Паша Гостенин, очевидно, принадлежал к таким людям, для которых поселиться в корпусе номер семнадцать не составляло проблемы — он ещё только выезжал из Москвы, а апартаменты уже готовились к приёму, и это в самое напряжённое для пансионата время, когда отдыхающих селили чуть ли не в бильярдных. Но Макарова, честно признаться, мало интересовала морально-этическая сторона дела и то, каким же должен быть пост отца погибшего, если ему удавалось два года подряд абонировать для сына целый корпус, хранимый администрацией как зеница ока для приезжего начальства. Макаров пришёл в «охотничий домик» совсем не для того, чтобы выяснять, почему Гостенин жил здесь один, а теперь, в связи с близящимся окончанием сезона, — целых пять семей с детьми. Алексей хотел расспросить обслуживающий персонал «охотничьего домика» о том, кто бывал в гостях у Павла; когда и с кем его видели в день гибели; с кем он ушёл из корпуса, а также о том, как вообще персонал корпуса относится к официальной версии, по которой их постоялец утонул без посторонней «помощи».

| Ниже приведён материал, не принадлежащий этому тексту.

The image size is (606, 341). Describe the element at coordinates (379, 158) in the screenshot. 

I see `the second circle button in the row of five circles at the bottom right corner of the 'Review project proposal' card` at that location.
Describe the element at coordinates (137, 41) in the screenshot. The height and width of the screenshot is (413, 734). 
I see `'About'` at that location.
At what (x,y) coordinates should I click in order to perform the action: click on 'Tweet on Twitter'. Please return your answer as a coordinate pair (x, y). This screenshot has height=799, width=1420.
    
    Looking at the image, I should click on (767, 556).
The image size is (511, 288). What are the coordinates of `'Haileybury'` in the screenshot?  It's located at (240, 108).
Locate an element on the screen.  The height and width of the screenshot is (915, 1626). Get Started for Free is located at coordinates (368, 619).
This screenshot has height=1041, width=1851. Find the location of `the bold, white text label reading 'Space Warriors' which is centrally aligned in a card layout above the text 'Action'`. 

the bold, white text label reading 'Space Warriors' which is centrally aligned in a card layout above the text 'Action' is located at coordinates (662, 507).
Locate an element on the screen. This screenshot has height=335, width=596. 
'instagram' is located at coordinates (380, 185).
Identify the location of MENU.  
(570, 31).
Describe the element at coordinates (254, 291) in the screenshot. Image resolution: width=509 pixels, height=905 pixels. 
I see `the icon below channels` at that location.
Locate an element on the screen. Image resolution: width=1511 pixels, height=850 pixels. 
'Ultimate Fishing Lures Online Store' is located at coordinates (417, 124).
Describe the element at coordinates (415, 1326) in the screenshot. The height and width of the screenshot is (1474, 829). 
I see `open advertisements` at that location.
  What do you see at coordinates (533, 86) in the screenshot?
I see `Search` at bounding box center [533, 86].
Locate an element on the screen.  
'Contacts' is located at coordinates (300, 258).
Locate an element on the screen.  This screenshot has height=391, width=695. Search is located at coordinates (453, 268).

В общем, все вопросы были достаточно безобидными, однако разговор с дежурной медсестрой откровенно разочаровал. Женщина оказалась из тех, кто не может сказать что-либо сверх того, что принято называть официальной точкой зрения. Яркая брюнетка, зачем-то покрашенная в нелепый соломенно-жёлтый цвет, рассмотрев предъявленный Алексеем документ детектива страховой фирмы, сказала только, что Гостенин жил тихо, порядка никогда не нарушал и если водил к себе гостей, то она за ними не присматривала — мол, нынче у нас полная свобода, и каждый, если он не нарушает порядка и не ущемляет права соседей на отдых, волен заниматься тем, чем ему вздумается. Относительно полной свободы Макаров, естественно, ей не поверил. Он предпринял титанические усилия, чтобы разговорить женщину, подарил припасённую шоколадку, вспомнил несколько анекдотов и слухи, которые якобы ходили об утопленнике по городу, но все было бесполезно. Как бы невзначай обронённая вполне, впрочем, доброжелательно отнёсшейся к нему медсестрой фраза, что работу в их городе найти трудно и потому даже не самая завидная должность дежурной медсёстры является желанной для многих, — эта фраза окончательно расставила все по своим местам, вынудив Макарова отказаться от бесплодных попыток убедить женщину поделиться с ним своими наблюдениями.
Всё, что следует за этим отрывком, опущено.